[start]
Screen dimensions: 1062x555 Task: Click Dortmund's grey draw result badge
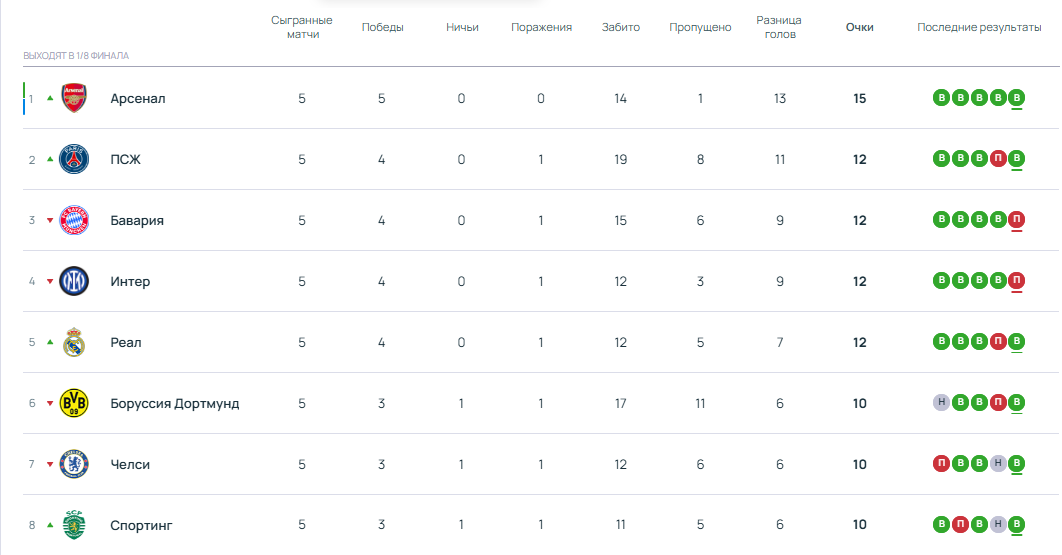[x=941, y=403]
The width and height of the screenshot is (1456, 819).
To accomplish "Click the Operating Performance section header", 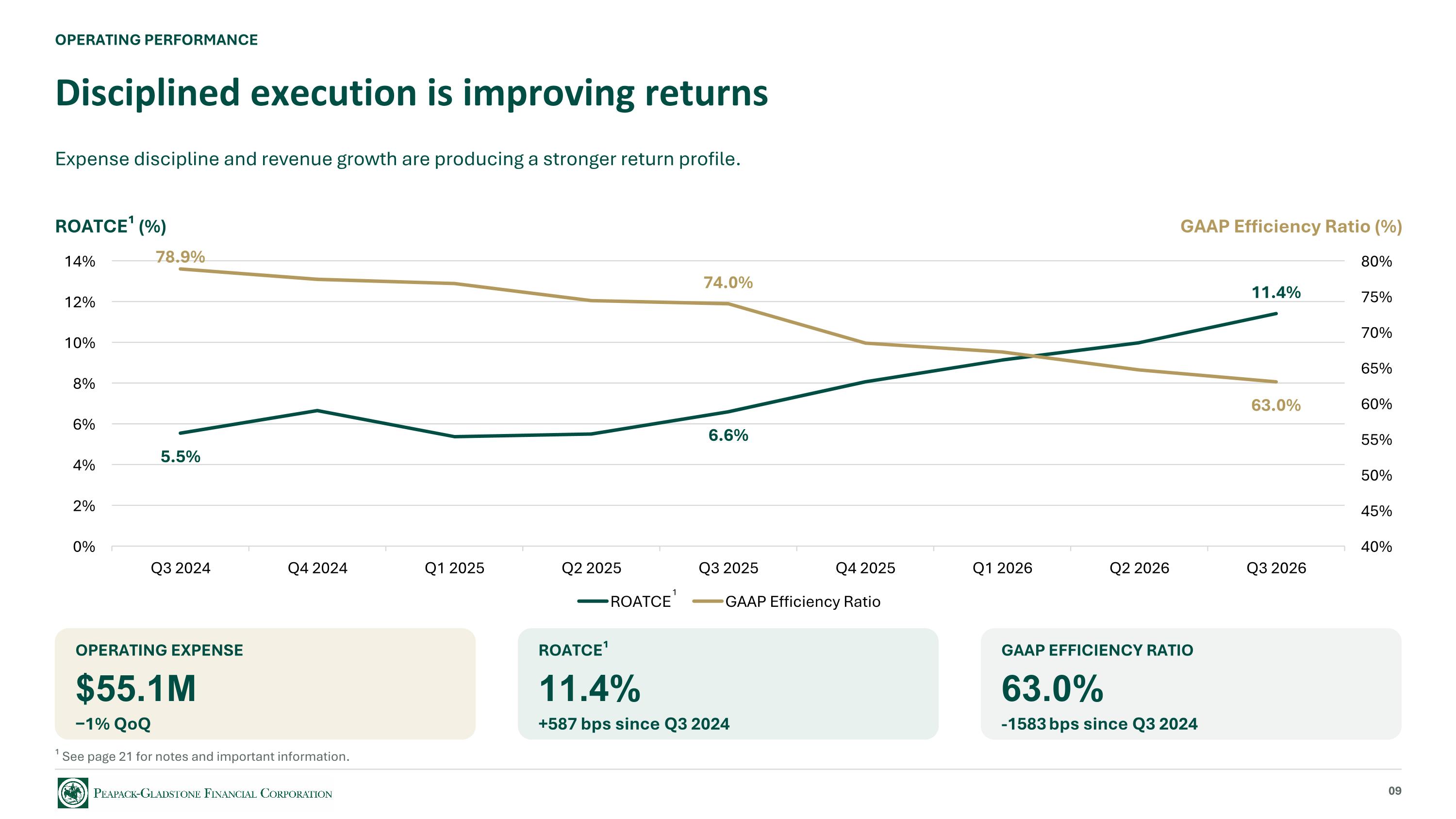I will tap(157, 39).
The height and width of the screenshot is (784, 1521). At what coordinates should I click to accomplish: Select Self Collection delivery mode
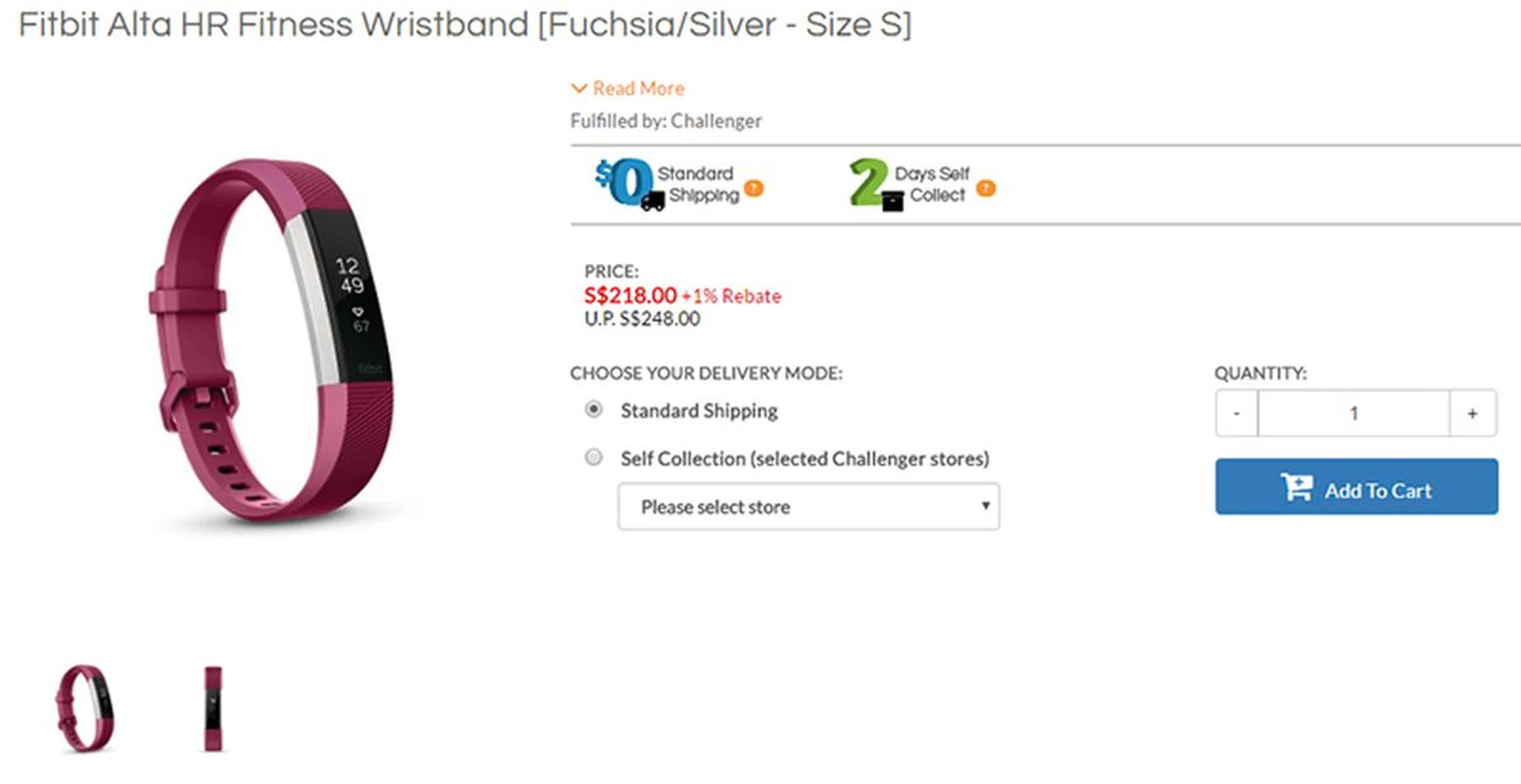click(x=593, y=458)
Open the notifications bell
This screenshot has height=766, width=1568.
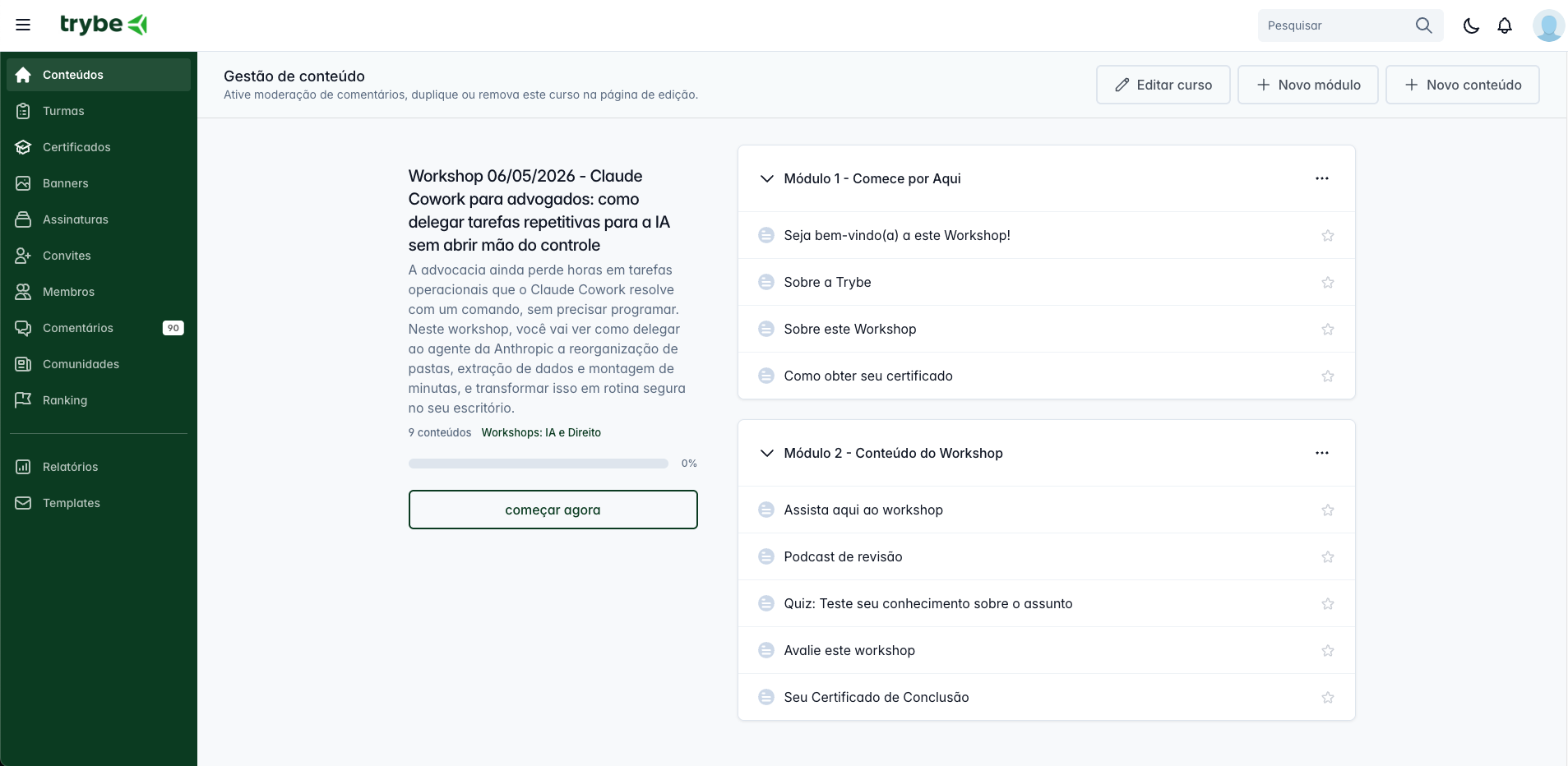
[end]
__Requirement__
Please find every line of the data above that contains the word "width" and copy each one. Case counts.

__Response__
The width and height of the screenshot is (1456, 819).
The height and width of the screenshot is (784, 1521). At what coordinates should I click to accomplish: Select Self Collection delivery mode
This screenshot has height=766, width=1568.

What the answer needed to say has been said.